Di lain pihak, Titi mengemukakan bahwa terkait dengan kebijakan afirmasi keterwakilan perempuan ini, dalam praktik pemilu global, terdapat mekanisme khusus yang digunakan oleh sejumlah negara untuk memastikan jaminan keterpilihan perempuan dalam jumlah tertentu di parlemen. Lazimnya berupa paling sedikit 30 persen perempuan terpilih di parlemen. Mekanisme tersebut adalah reserved seats atau blocked seats.

Titi yang juga pengajar pemilu pada Fakultas Hukum Universitas Indonesia berpendapat bahwa skema reserved seats dalam sistem proporsional tertutup sekalipun harus berkorelasi pula dengan metode pencalonan, penempatan dalam nomor urut, dan distribusi kursi pada calon menduduki kursi.

Reserved seats merupakan persentase tertentu dari kursi di parlemen, badan pemerintah, lembaga pendidikan, atau organisasi publik lainnya disediakan khusus untuk perempuan.

Pemberlakuan sistem ini untuk mengatasi marginalisasi historis perempuan dan untuk mempromosikan kesetaraan gender dengan memastikan bahwa perempuan memiliki keterwakilan dan kesempatan yang sama pada bidang-bidang tersebut.

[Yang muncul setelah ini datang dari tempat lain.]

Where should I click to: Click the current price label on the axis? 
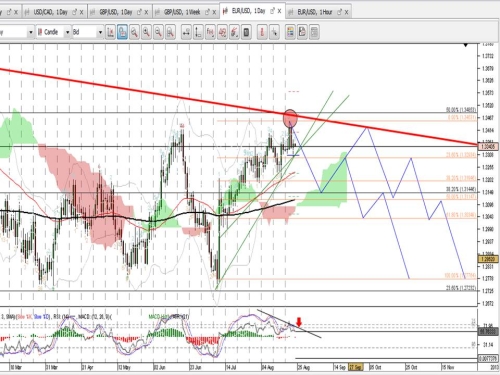tap(488, 146)
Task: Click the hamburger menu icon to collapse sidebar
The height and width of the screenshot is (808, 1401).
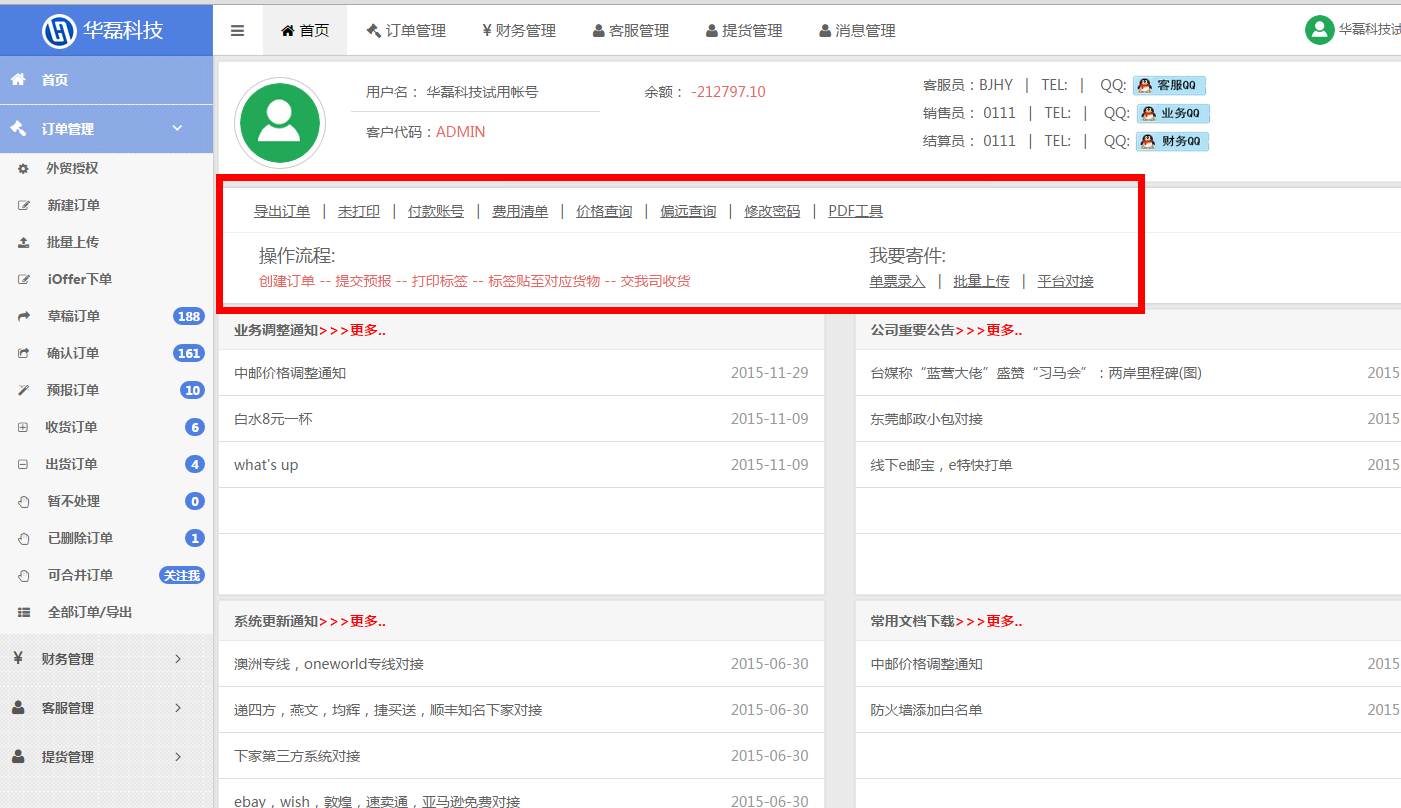Action: [x=237, y=31]
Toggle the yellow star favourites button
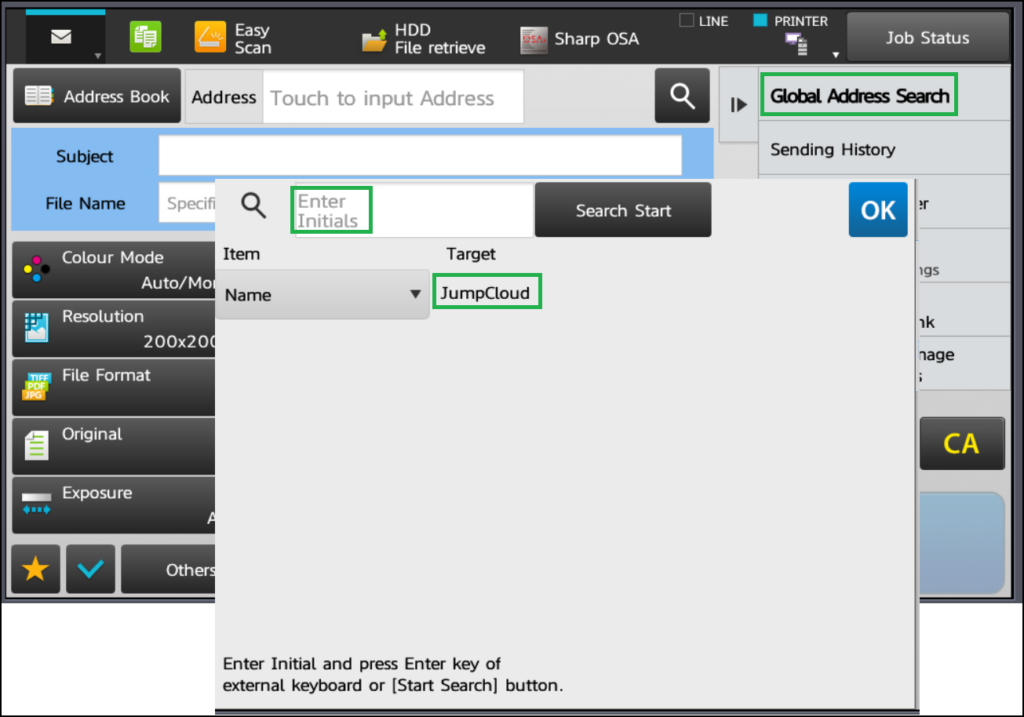1024x717 pixels. point(35,568)
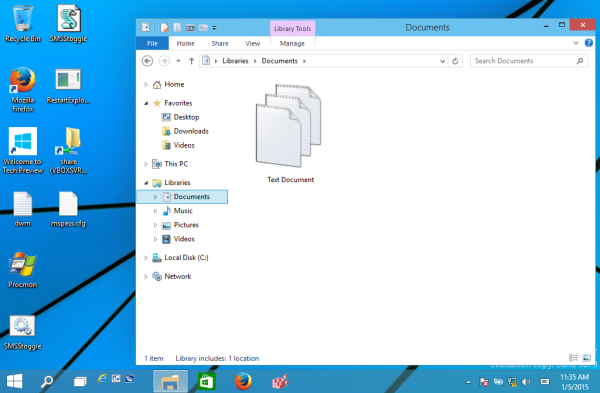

Menurut dia, persentase kursi yang direservasi untuk perempuan dapat bervariasi tergantung pada negara dan organisasi tertentu. Dalam beberapa kasus, persentase tetap kursi disediakan khusus untuk perempuan, sementara dalam kasus lain, sejumlah kursi dialokasikan untuk perempuan calon berdasarkan kinerja mereka dalam pemilihan atau proses seleksi lainnya.

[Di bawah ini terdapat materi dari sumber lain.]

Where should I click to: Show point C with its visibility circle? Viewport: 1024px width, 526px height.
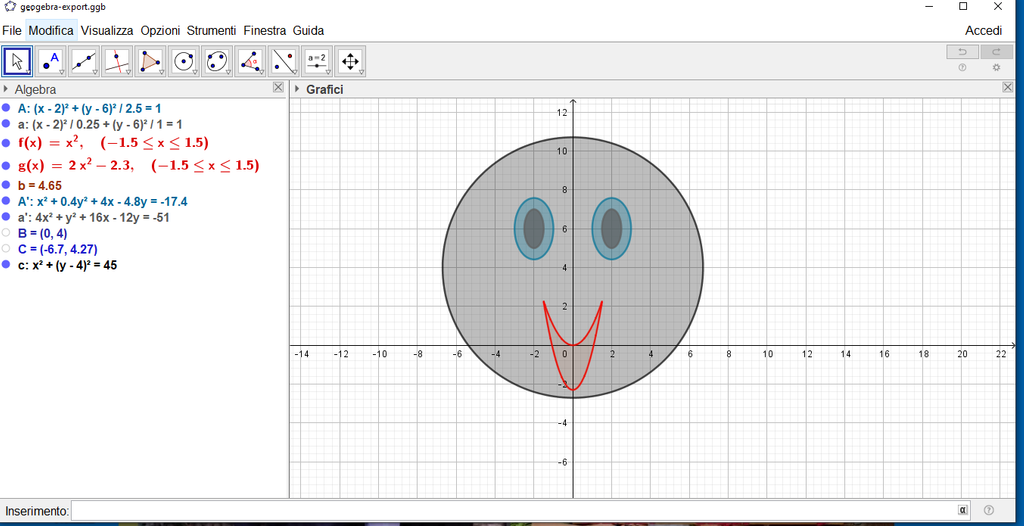coord(7,249)
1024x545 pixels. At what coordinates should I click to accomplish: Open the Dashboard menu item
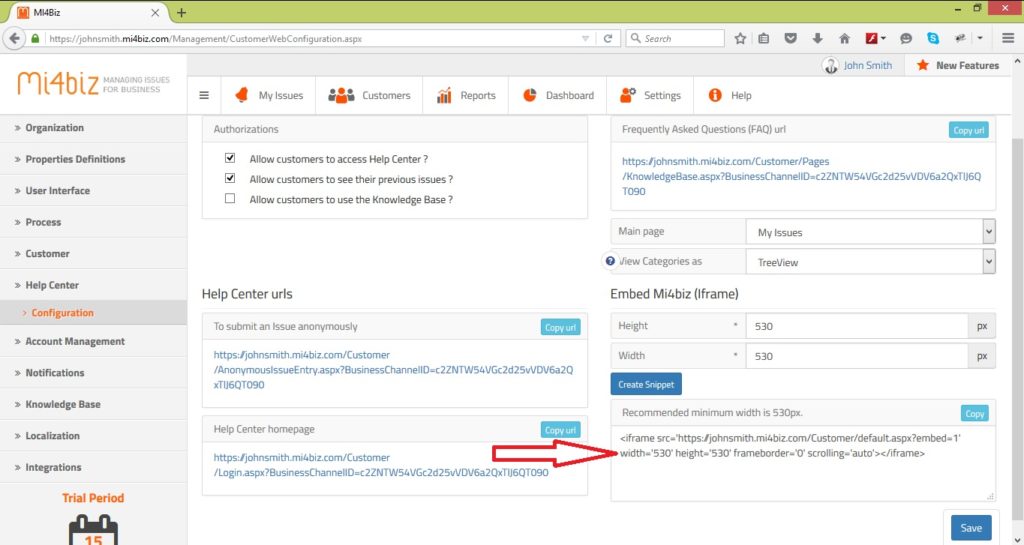coord(558,96)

Kursi yang direservasi pada kuota perempuan masih merupakan hal kontroversial. Masalahnya, beberapa pihak berpendapat bahwa hal itu mempromosikan diskriminasi positif dan bertentangan dengan prinsip meritokrasi.

Sementara itu, yang lain berpendapat bahwa hal itu perlu untuk mempromosikan kesetaraan gender dan mengatasi kelemahan dan hambatan historis yang dihadapi perempuan.

Implikasi teknisnya tidaklah sederhana. Oleh karena itu, Mahkamah Konstitusi akan banyak keterbatasan dalam berhadapan dengan dampak aspek teknis dan manajemen kepemiluannya.